The petition notes that Sarsour “has also accused Jewish progressives of having dual loyalty with Israel.”

UC Berkeley Professor Hatem Bazian, who has tweeted antisemitic cartoons and has spoken at a CAIR event, and CAIR Los Angeles Executive Director Hussam Ayloush, who has called for the “termination” of Israel were the other two figures referenced.

The petition argues: “You supported a resolution in 2019 that proclaimed opposition to hate and antisemitism. Then, you wrote a letter of endorsement for the Council on American Islamic Relations (CAIR), an intolerant and antisemitic organization, on its 25th anniversary. You can’t oppose antisemitism and support CAIR.

The resolution referenced by the signatories was a motion brought to the House of Representatives in March which condemned “hateful expressions of intolerance,” originally as a statement against antisemitism. However, debate on the resolution descended into a row over antisemitism, during which Rep Omar insinuating that backers of Israel exhibit dual loyalty.

By the time it was passed, by a majority of 407-to-23, the resolution text cited “African-Americans, Native Americans, and other people of color, Jews, Muslims, Hindus, Sikhs, immigrants and others” victimized by bigotry – prompting Democrat representative Ted Deutch to ask: “Why are we unable to singularly condemn antisemitism? Why can’t we call it antisemitism and show we’ve learned the lessons of history?”

The petition has been organized by New Tolerance Campaign, an organization which aims to promote consistency in the standards of tolerance set across mainstream America.

“It is hard to believe that these 120 Members of Congress are all ignorant of CAIR’s problematic history,” a spokesman for the organization said. “The group was an unindicted co-conspirator in one of our country’s largest terrorism financing trials, and continues to voice support for terrorist groups like Hamas and Hezbollah.”

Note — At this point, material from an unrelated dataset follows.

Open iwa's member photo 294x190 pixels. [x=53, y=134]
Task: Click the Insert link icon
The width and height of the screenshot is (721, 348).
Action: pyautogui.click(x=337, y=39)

Although acknowledging that America is a free country, and that therefore the representatives were free to support whomever they chose, the spokesman said the congressmen had made a “grave mistake” in opting to back CAIR, and that doing so exhibited “terrible judgement and leadership.”

“It is imperative that they stand against racism in all forms and retract their support rather than enable it as they’ve done by sending these letters,” the spokesman continued, adding: “Anything less is un-American. We are encouraged that so many have already taken a stand by signing the petition, and optimistic that our elected officials will choose to do the right thing.”